__Tarea 1__
Traduce al inglés esta oración del texto sobre el consuelo: "Si la sinceridad y la honestidad están ahí, la gracia llegará."
__Tarea 2__
Reproduce sin cambios el fragmento del texto sobre el consuelo que empieza con las palabras que contienen "- Sonreír a" y termina con "aceptar el dolor.".

__Texto del ejercicio__
***
Aprender a acoger lo que llega
Cuando somos niños, niños pequeños, vivimos nuestras penas en el momento: intensas, absolutas y rápidamente consoladas. A medida que crecemos, experimentamos penas duraderas, dolores interiorizados, pero seguimos siendo niños: incluso heridos, enfrentados a fracasos y rechazos, a injusticias y adversidades, la vida y sus alegrías nos reconfortan rápidamente.
Luego dejamos atrás la infancia, llegamos a la adolescencia y descubrimos poco a poco lo que son las penas de los adultos, las heridas del ego y la de los ideales, pero no disponemos todavía de todos los recursos psíquicos para afrontarlas: el sufrimiento está garantizado.
Al fin, descubrimos lo irremediable: lo que no tiene remedio, y solo pide consolación. Este será el trabajo de toda nuestra vida: frente a un número infinito de desolaciones posibles, tendremos que permanecer sensibles a otro número interminable, el de los momentos de felicidad, y saber acoger, para levantarnos de nuevo cada vez que hayamos tropezado o caído.
Lazos que consuelan
¿De quién aceptaremos más fácilmente el consuelo? De nuestros seres queridos, por supuesto, porque nos quieren y su sola presencia es beneficiosa. De los profesionales, porque ya han consolado muchas veces a otros. Y, desde luego, de nuestros amigos.
A través del consuelo declaramos nuestro amor y nuestro afecto, nuestra amistad y nuestra cercanía. Una consolación aceptada también puede venir de otros que también sufren, de personas que ya han experimentado lo que nosotros estamos viviendo.
Si el vínculo nos consuela, abrirse a este vínculo significa abrirse a la persona que nos consuela. En mi caso, cuanto más viejo me hago, más descubro que solo se puede vivir con personas que te liberan, que te quieren con un afecto tan ligero de sobrellevar como fuerte de recibir. La vida actual es demasiado dura, demasiado amarga, demasiado anémica, para padecer encima nuevas servidumbres por parte de los que amamos. El consuelo nos lo pueden ofrecer en cualquier momento todos nuestros semejantes. Si la sinceridad y la honestidad están ahí, la gracia llegará.
El camino hacia la consolación
Estas claves pueden ser de ayuda para afrontar las adversidades y seguir adelante en positivo.
- Abordar cada nueva situación con espíritu de principiante: Ese es el secreto de la actitud mental fresca y curiosa que los maestros zen intentan mantener viva en sí mismos. Acoger lo que viene como nuevos aprendizajes lo mejor que se pueda.
- Entrenar la voz interior: Instalar en la mente pensamientos consoladores. Un cerebro apesadumbrado no se adhiere fácilmente a esta mirada abierta, a un funcionamiento equilibrado con el debate interior, se trata de entrenarla, hasta que se instala en el interior
- Fijarse en las oportunidades: Mirar la felicidad y las oportunidades de los demás, no como injusticias, sino como pruebas de la que la felicidad y la suerte existen. Cuando lleguen los pensamientos que lo anulen todo, hay que volver a intentar ver las oportunidades.
- Sonreír a la tristeza: Practicar la sonrisa ligera, sin tensión. Sonreír, aunque nos sintamos tristes. No esperar nada de la sonrisa, solo sonreír. El rato suficiente, sin ostentación, y observar los efectos que produce. No es necesario que se vea desde el exterior.
- Música para el consuelo: Escuchar música libera dopamina y oxitocina. La música que mejora el ánimo no necesariamente es la alegre, puede ser la melancólica. Esto confirma, en parte, que para que llegue el consuelo, primero hay que aceptar el dolor.
- Escribir las penas: Llevar un diario es un camino para saber quiénes somos. Escribir proporciona un desahogo, alivia. Escribir es como un diálogo suave, a nuestro ritmo, silencioso, atento, paciente... y consolador, y la ciencia lo viene confirmando.
***
__Material proporcionado__
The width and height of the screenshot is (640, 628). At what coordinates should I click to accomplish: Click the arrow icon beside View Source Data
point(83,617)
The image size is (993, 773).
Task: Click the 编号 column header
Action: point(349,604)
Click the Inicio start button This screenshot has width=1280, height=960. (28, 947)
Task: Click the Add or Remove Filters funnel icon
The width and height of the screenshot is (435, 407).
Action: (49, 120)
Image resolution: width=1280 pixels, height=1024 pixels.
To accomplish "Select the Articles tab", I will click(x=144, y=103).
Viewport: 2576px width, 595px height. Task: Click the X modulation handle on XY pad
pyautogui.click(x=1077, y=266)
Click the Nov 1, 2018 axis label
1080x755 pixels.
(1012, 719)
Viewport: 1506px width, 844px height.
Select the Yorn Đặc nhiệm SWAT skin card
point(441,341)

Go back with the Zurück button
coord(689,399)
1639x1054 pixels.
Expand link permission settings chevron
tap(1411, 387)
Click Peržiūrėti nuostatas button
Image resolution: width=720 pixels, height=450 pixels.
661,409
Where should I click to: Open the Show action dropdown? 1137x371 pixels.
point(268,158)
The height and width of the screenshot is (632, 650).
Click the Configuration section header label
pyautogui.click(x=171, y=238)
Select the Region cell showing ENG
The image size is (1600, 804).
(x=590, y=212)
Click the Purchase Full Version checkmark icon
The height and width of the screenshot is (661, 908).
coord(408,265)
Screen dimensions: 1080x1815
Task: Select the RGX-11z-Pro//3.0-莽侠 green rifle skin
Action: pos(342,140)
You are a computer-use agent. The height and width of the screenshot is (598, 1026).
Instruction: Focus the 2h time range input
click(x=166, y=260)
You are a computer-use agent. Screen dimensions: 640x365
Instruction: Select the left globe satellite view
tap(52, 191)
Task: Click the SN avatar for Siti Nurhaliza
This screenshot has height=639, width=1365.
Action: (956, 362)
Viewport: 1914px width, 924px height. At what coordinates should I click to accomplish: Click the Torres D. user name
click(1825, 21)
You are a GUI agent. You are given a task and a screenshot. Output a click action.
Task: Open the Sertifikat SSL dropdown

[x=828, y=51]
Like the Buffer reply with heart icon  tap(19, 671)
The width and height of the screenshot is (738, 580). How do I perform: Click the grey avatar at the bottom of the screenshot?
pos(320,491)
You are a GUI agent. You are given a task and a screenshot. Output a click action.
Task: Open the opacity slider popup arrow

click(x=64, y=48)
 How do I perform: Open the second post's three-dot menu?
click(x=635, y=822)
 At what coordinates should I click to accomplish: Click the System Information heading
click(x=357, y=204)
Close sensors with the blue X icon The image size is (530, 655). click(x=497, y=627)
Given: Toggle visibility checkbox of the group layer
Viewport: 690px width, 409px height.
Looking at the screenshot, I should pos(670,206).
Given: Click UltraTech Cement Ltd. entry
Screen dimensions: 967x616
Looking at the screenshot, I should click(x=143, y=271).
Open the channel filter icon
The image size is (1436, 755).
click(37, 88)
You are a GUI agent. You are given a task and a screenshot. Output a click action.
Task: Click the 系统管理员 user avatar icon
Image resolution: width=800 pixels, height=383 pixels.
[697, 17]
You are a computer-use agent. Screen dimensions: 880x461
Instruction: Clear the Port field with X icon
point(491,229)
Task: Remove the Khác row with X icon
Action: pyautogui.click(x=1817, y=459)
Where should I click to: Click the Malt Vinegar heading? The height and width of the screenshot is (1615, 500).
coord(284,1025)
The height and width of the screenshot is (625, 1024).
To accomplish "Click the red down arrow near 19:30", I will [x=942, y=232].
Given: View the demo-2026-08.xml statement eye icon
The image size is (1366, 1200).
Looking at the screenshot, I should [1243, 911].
***
__Respuesta 1__
If sincerity and honesty are there, grace will come.

__Respuesta 2__
- Sonreír a la tristeza: Practicar la sonrisa ligera, sin tensión. Sonreír, aunque nos sintamos tristes. No esperar nada de la sonrisa, solo sonreír. El rato suficiente, sin ostentación, y observar los efectos que produce. No es necesario que se vea desde el exterior.
- Música para el consuelo: Escuchar música libera dopamina y oxitocina. La música que mejora el ánimo no necesariamente es la alegre, puede ser la melancólica. Esto confirma, en parte, que para que llegue el consuelo, primero hay que aceptar el dolor.